My godmother, she died young, when I was still in the cradle, I’m not talking about her. But my godfather, in all my life I saw him two times, not counting at my christening. The first time I was almost grown up. A man I didn’t know came to our house one Sunday afternoon, I was getting ready to go to a dance and I hear father and mother saying, oh, it’s Franek! This Franek says hello to them, then he gives me his hand, so I shake it like you do, but mother and father say, this is your godfather, kiss his hand. I didn’t like that, I wasn’t going to kiss some guy’s hand. My godfather says:
“So this is my godson? He’s grown some. He’s a young man already.”
He was from Zbąszyn or Suchowola, I couldn’t even say. Father met him when he was looking for a stove-maker. Our stove was smoking, and for some reason none of the local stove-makers could fix it. They’d come, take the thing apart, put it back together again and it would still smoke. Someone told father there was a guy in Zbąszyn or Suchowola that there wasn’t a stove he couldn’t mend. Father went there and arranged for him to come. Then one day he showed up. He didn’t take it apart or put it back together. He just poked around in it a bit and afterward it drew like no one’s business. When the job was done the two of them were so pleased that they got drunk to celebrate and father asked him to be my godfather, because it was just at the time I was due to be christened.
The second time I met him was during the war, at the market at Płocice. We’d gone there to rub out this one bastard. Before, he’d been a bailiff at the court, then during the war he became a German. Every market day he’d swagger around the market in a German uniform with a gun in his belt, and he’d go up to the women that were selling things and take their eggs, butter, cheeses, chickens, poppy seed. When he was in a good mood he’d pay, at the official rate of course. And everyone knew what the official rate was. A whole chicken was the price of a few eggs. Though most of the time he wasn’t in a good mood and he hardly ever paid for anything, the son of a bitch would even take the basket as well. And if one of the women tried to refuse, he’d just walk all over whatever she was selling and squash it with his boots, all the eggs and cheeses and butter and cream, he’d kick it all around and mess it up, he’d smack the woman around and call her a whore in Polish. When the women came back from market, instead of having a few pennies to pay for salt, thread, kerosene, matches, they’d be crying. We gave him a couple of warnings, he even got a beer mug over the head in a pub, he was hit so hard he was covered in blood. But it didn’t help. He had to be killed.
Three of us went, me, Birchtree, and Sad Man. No, that’s not right, Sad Man was dead by then. It must have been Rowan. Because Rowan liked going and carrying out verdicts. There aren’t any dances these days, he’d say, it’s good we at least get to take out some scumbag once in a while. His eye was straight as a pine tree. Whatever got in his sights — man, bird, hare — it was curtains for it. Except he didn’t like taking orders, and for him there were no ranks or officers.
One time, after this one shoot-out he went missing.

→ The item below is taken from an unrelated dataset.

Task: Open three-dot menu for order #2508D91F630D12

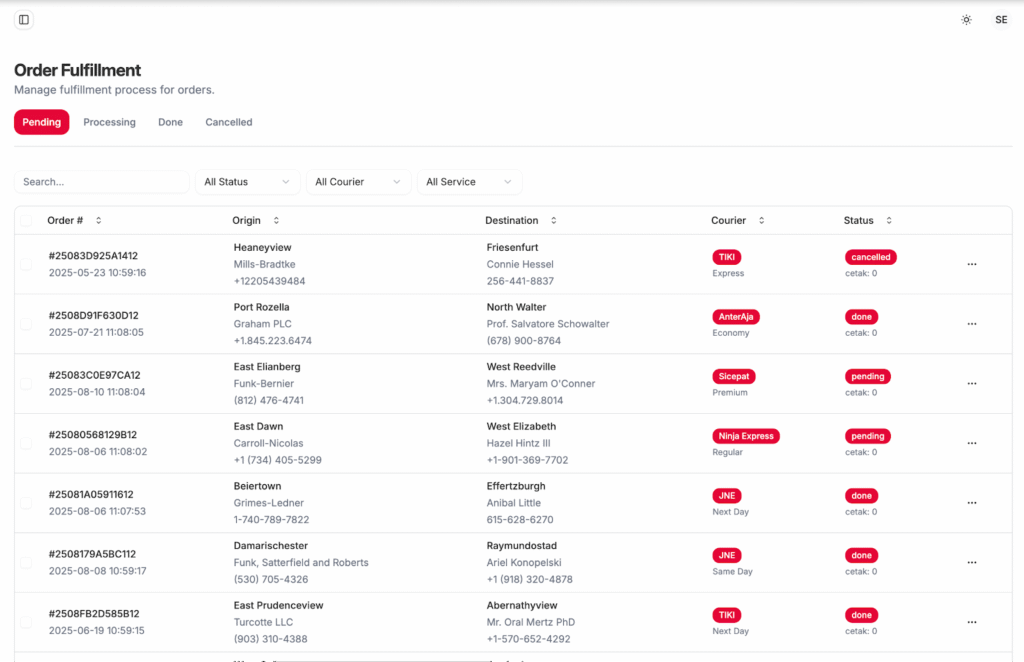Action: point(971,324)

The guys went looking for his body, thinking he’d been killed and so he’d need burying. But they didn’t find him. We thought, maybe he’s been captured? But someone surely would have seen it. And it wasn’t like Rowan to get caught. He always carried a bullet in his breast pocket, he’d take it out whenever he had nothing else to do and roll it between his fingers or toss it in the palm of his hand till it got all shiny like gold. He’d laugh and say it was himself he was polishing it up for, just in case, that he wouldn’t let himself be caught. We started to think that maybe he’d been a spy. But Rowan a spy? In the end two men went off on bikes, because he had a wife and three kids and she needed to be told he’d died in action. They found her by the well, drawing water. But before they told her he was dead, just to be on the safe side they asked if she didn’t happen to know where he was. She got all flustered, she couldn’t tell who they were, and she started making stuff up, saying he’d been taken away to do forced labor, or he’d gone off after some hussy and left her with the children and the farm. It was too much for her on her own, she said. She even started to cry.

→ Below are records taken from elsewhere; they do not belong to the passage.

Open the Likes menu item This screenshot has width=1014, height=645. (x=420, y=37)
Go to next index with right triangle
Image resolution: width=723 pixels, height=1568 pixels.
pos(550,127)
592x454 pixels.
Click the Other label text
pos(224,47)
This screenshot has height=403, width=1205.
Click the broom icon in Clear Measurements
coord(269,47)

The guys didn’t know what to say. But they heard someone threshing in the barn. So they asked who it was threshing. She said it was a relative, and she offered them a drink of sour milk in the house. The guys were no fools, they said sure, that would be nice, but first they’d go ask the relative if he knew anything. They open up the barn door, and it’s Rowan doing the threshing.
“So you’re threshing, Rowan?” they say.
“Like you see,” he says.
“We thought you were dead, Rowan,” they say.

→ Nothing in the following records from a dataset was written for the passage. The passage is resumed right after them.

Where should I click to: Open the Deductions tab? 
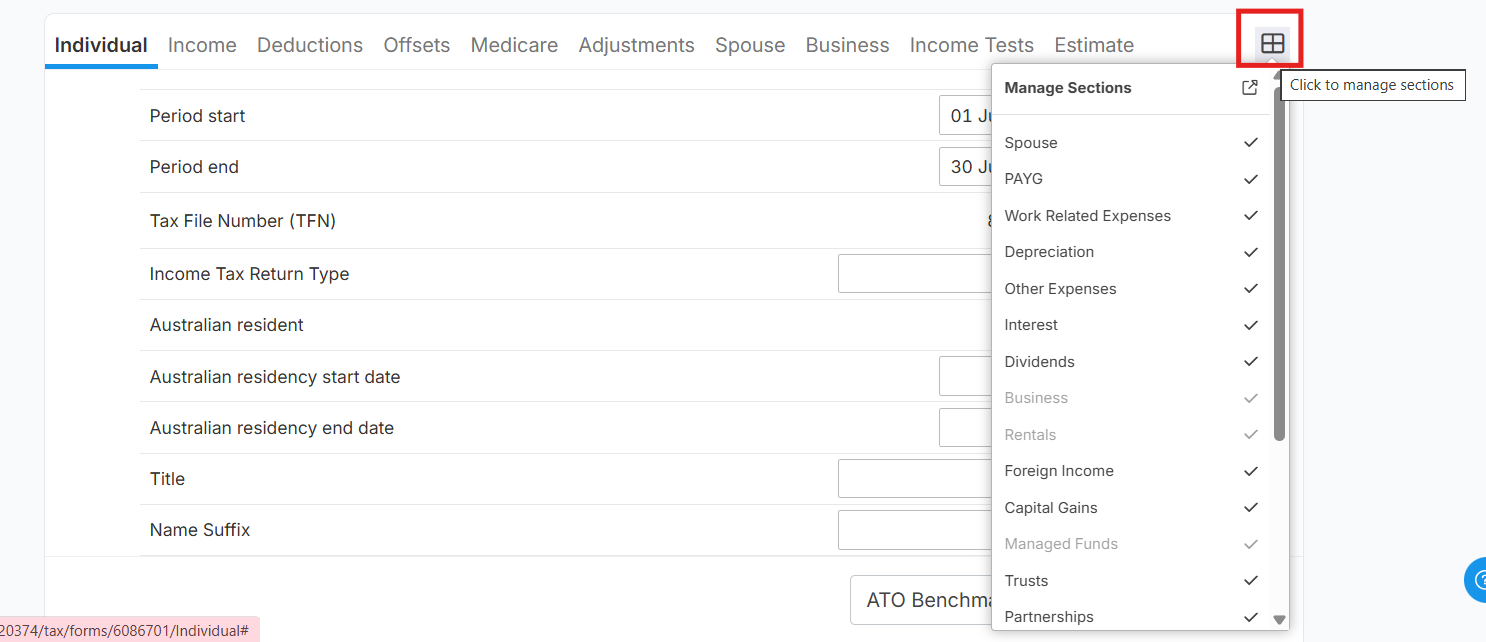[310, 45]

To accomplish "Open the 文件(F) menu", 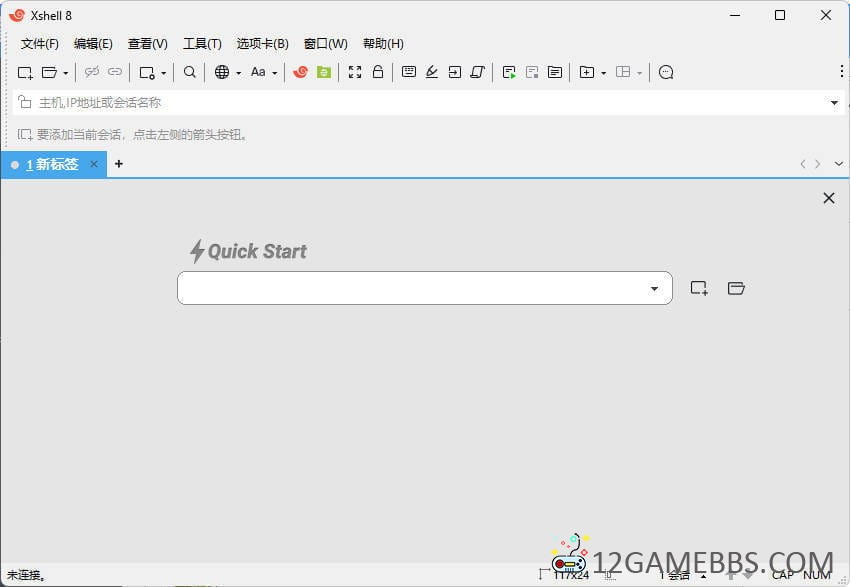I will coord(40,44).
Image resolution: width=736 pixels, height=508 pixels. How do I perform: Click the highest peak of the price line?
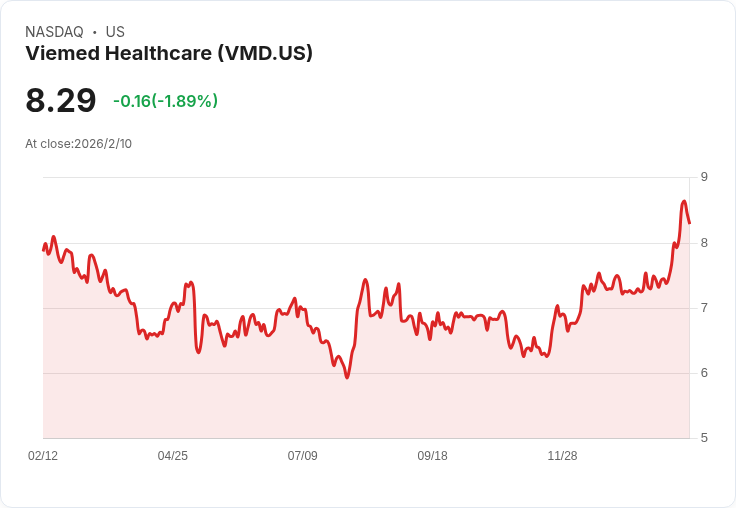[684, 202]
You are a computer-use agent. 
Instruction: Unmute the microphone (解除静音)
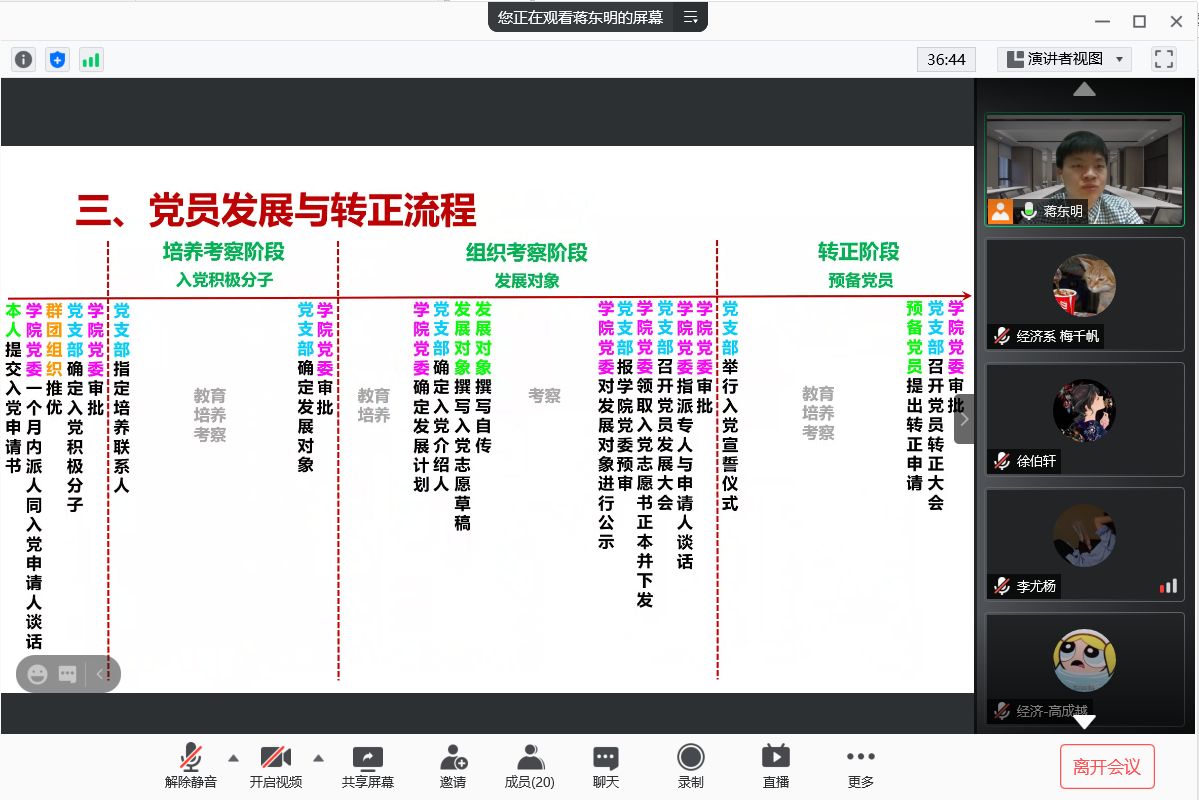tap(190, 766)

“If I was dead I wouldn’t be threshing,” he says.
“It wasn’t nice to run away from the unit like that, Rowan,” they say.
“I didn’t run away,” he says. “I just came to do the threshing for the missus, who else is going to do it for her.”
“Maybe you’re a spy, Rowan,” they say.
“If I was a spy I’d have a farmhand. The farmhand would be threshing, and I’d be informing on you,” he says.
“Get your things, we’re going, Rowan,” they say.
“I’ll get my things when I’m done threshing,” he says. “I’ve got another couple dozen sheaves of wheat to get through. Oh, and these oats for the horse.”
The men reached for their weapons, but Rowan whacked them on the head with the flail. Then he twisted their hands behind their back and took their guns away.
“Tell them I’m alive. And that I’m not a spy. Now go on up to the house, the wife’ll give you a drink of milk. Then get the hell out of here. I’ll come of my own free will, there’s no way you’ll make me.”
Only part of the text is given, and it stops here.